Strib: drill here, drill now, pay less

Well, they wouldn't quite go all the way to ANWR, but it was still refreshing for the Star Tribune, like Sen. Norm Coleman (R-MN), to take one step toward the center on the question of increasing domestic exploration for and production of fossil fuels. Excerpts from the Sunday editorial:
While there are good reasons ANWR should remain off limits, there are also good reasons to reconsider the nation's offshore oil deposits, where drilling and exploration have long been banned thanks to a 1982 congressional moratorium and a 1990 executive order by President George H.W. Bush. Off-limits coastal areas are estimated by the U.S. Department of the Interior to hold close to 19 billion barrels of recoverable oil, as well as substantial supplies of natural gas. By some estimates, the oil available is the equivalent of about a decade's worth of U.S. oil production -- not enough to end import dependence but enough to smooth the nation's transition to renewable fuels.

Much has changed since the 1982 moratorium. Though some environmental advocates dispute this, drilling technology has advanced over the past quarter-century. Oil companies can drill more efficiently in deeper water with significantly less risk to the environment...exploring these coastal areas could have an immediate impact at the pump. Just the possibility that domestic oil supplies are expanding likely would deter speculators, sending prices down.

As a nation, we must push forward to a future in which clean, renewable energy fuels cars and heats homes. But there's a long way to go. In the meantime, breaking the backs of consumers and industry still dependent on fossil fuels is unacceptable. Relief is needed.

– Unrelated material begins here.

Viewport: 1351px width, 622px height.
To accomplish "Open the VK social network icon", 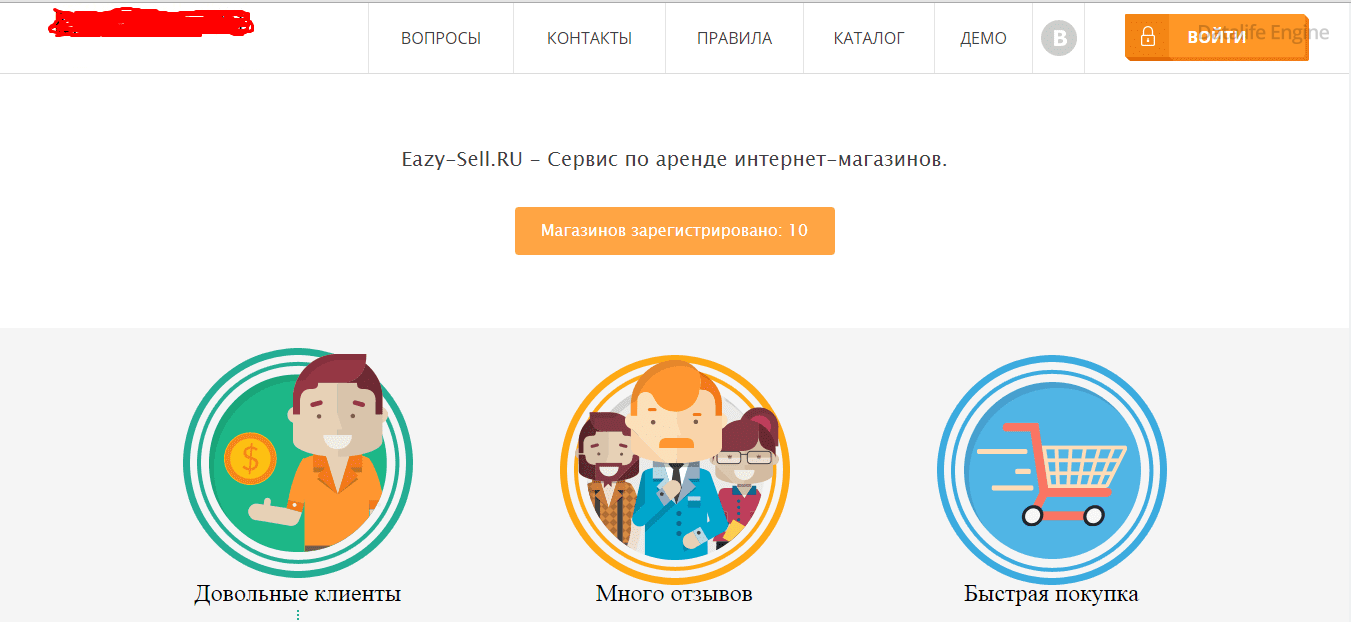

I enjoy biking, camping, hiking, and canoeing, and I believe that we are called to be good stewards of the earth. The marketplace will greatly reward the entrepreneurs who bring alternative energy products to market. It will happen, but in the meantime, our economy will be crippled if we fail to make use of the rich resources that lie right now beneath our feet. And that would be a bad thing for the whole earth.